DOCUMENT:
▼
Réforme du régime canadien d’extradition
Les recommandations du Comité de la Chambre des Communes donneraient aux tribunaux canadiens le pouvoir de trancher sur l’impartialité des ordonnances.
Peu avant la prorogation de la Chambre des communes pour l’été, le Comité de la justice a déposé un rapport sur la réforme du régime canadien d’extradition, qui propose 20 recommandations.
« Le Comité a entendu des appels à une réforme complète de la Loi sur l’extradition du Canada, peut-on lire dans le rapport. Des cas ont été cités comme preuves de préjudices réels, résultant de failles dans nos lois et procédures existantes, ainsi que comme exemples d’injustices qui continueront probablement de se produire en l’absence de réforme. […] Le Comité exhorte le gouvernement à agir rapidement pour réformer la Loi sur l’extradition et le processus d’extradition du Canada afin de prévenir de nouvelles injustices, résultant de failles dans le système d’extradition du pays. »
▲
CONSIGNE:
Répondez à ces questions sur le texte consacré à la réforme de l'extradition :
1. Quel comité a déposé le rapport ?
2. Combien de recommandations ce rapport propose-t-il ?
3. Sur quoi les tribunaux canadiens auraient-ils le pouvoir de trancher ?
Les lignes ne sont pas nécessaires ici.

JEU DE DONNÉES:
▼
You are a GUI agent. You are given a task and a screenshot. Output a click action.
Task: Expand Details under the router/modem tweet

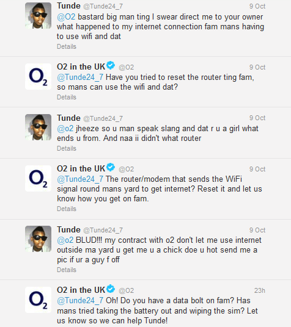click(x=67, y=209)

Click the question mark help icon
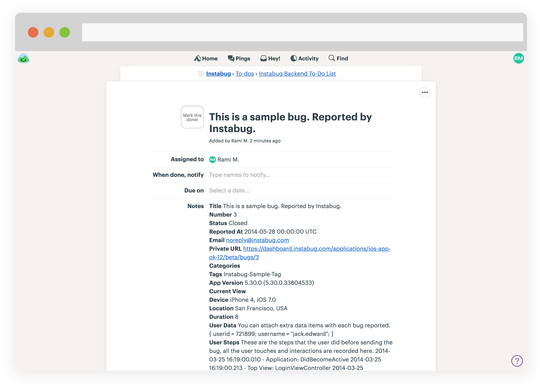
▲
RÉPONSE:
1. Le Comité de la justice.
2. 20 recommandations.
3. Sur l'impartialité des ordonnances.